▶ _WHAT THE TASK ASKS_:
Quote exactly and only this range of lines in the data below: the line that holds "This screenshot has height=572, width=707." to the line that holds "Select the left-align", both included.

Pixel coordinate grounding data:
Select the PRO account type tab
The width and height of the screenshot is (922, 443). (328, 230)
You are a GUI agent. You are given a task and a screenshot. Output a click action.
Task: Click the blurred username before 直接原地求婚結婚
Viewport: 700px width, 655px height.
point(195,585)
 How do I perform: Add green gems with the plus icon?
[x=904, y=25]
...
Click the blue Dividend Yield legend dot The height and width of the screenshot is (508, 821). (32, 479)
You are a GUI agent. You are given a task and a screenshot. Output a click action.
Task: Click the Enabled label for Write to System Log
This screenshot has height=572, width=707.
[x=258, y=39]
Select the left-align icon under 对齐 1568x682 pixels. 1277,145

▶ _RESPONSE BOX_:
This screenshot has height=572, width=707.
[x=258, y=39]
Select the left-align icon under 对齐 1568x682 pixels. 1277,145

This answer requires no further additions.